#### Exercise data
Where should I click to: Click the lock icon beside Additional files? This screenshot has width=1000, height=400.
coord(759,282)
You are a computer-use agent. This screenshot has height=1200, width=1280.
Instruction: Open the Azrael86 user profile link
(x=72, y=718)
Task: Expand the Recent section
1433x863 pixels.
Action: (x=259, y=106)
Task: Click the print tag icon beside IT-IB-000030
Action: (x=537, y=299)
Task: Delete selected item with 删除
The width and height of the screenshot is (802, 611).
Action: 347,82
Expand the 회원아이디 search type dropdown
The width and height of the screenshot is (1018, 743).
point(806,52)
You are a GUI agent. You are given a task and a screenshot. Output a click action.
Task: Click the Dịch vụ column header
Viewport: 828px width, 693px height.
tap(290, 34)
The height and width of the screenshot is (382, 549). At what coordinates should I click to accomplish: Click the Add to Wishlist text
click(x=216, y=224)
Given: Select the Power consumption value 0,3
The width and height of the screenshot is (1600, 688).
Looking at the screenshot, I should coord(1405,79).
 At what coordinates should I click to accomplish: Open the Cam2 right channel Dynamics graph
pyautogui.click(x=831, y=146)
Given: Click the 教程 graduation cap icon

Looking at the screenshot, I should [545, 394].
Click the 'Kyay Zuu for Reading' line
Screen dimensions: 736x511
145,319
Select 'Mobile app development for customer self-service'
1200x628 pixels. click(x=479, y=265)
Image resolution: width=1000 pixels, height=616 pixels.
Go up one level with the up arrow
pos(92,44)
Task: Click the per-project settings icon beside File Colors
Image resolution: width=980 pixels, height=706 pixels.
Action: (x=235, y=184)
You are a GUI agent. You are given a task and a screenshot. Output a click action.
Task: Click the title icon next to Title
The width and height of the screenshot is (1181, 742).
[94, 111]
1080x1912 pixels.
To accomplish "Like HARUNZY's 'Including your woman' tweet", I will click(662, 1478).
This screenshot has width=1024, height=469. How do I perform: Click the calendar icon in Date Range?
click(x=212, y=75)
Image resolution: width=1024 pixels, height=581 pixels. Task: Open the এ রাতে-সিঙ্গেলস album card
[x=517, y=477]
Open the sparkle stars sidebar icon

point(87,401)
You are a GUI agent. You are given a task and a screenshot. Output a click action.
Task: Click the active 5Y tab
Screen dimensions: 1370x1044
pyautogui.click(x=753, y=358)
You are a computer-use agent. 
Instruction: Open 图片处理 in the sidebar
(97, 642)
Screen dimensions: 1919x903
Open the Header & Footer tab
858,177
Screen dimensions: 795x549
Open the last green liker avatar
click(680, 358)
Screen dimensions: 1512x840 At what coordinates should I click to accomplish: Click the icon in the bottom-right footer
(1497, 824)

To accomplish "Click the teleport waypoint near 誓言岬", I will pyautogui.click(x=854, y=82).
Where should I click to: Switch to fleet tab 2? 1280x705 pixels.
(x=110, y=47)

#### Task statement
Repeat every line of the records above exactly.

#### Exercise output
Where should I click to: Click the lock icon beside Additional files? This screenshot has width=1000, height=400.
coord(759,282)
You are a computer-use agent. This screenshot has height=1200, width=1280.
Instruction: Open the Azrael86 user profile link
(x=72, y=718)
Task: Expand the Recent section
1433x863 pixels.
Action: (x=259, y=106)
Task: Click the print tag icon beside IT-IB-000030
Action: (x=537, y=299)
Task: Delete selected item with 删除
The width and height of the screenshot is (802, 611).
Action: 347,82
Expand the 회원아이디 search type dropdown
The width and height of the screenshot is (1018, 743).
point(806,52)
You are a GUI agent. You are given a task and a screenshot. Output a click action.
Task: Click the Dịch vụ column header
Viewport: 828px width, 693px height.
tap(290, 34)
The height and width of the screenshot is (382, 549). At what coordinates should I click to accomplish: Click the Add to Wishlist text
click(x=216, y=224)
Given: Select the Power consumption value 0,3
The width and height of the screenshot is (1600, 688).
Looking at the screenshot, I should coord(1405,79).
 At what coordinates should I click to accomplish: Open the Cam2 right channel Dynamics graph
pyautogui.click(x=831, y=146)
Given: Click the 教程 graduation cap icon

Looking at the screenshot, I should [545, 394].
Click the 'Kyay Zuu for Reading' line
Screen dimensions: 736x511
145,319
Select 'Mobile app development for customer self-service'
1200x628 pixels. click(x=479, y=265)
Image resolution: width=1000 pixels, height=616 pixels.
Go up one level with the up arrow
pos(92,44)
Task: Click the per-project settings icon beside File Colors
Image resolution: width=980 pixels, height=706 pixels.
Action: (x=235, y=184)
You are a GUI agent. You are given a task and a screenshot. Output a click action.
Task: Click the title icon next to Title
The width and height of the screenshot is (1181, 742).
[94, 111]
1080x1912 pixels.
To accomplish "Like HARUNZY's 'Including your woman' tweet", I will click(662, 1478).
This screenshot has width=1024, height=469. How do I perform: Click the calendar icon in Date Range?
click(x=212, y=75)
Image resolution: width=1024 pixels, height=581 pixels. Task: Open the এ রাতে-সিঙ্গেলস album card
[x=517, y=477]
Open the sparkle stars sidebar icon

point(87,401)
You are a GUI agent. You are given a task and a screenshot. Output a click action.
Task: Click the active 5Y tab
Screen dimensions: 1370x1044
pyautogui.click(x=753, y=358)
You are a computer-use agent. 
Instruction: Open 图片处理 in the sidebar
(97, 642)
Screen dimensions: 1919x903
Open the Header & Footer tab
858,177
Screen dimensions: 795x549
Open the last green liker avatar
click(680, 358)
Screen dimensions: 1512x840 At what coordinates should I click to accomplish: Click the icon in the bottom-right footer
(1497, 824)

To accomplish "Click the teleport waypoint near 誓言岬", I will pyautogui.click(x=854, y=82).
Where should I click to: Switch to fleet tab 2? 1280x705 pixels.
(x=110, y=47)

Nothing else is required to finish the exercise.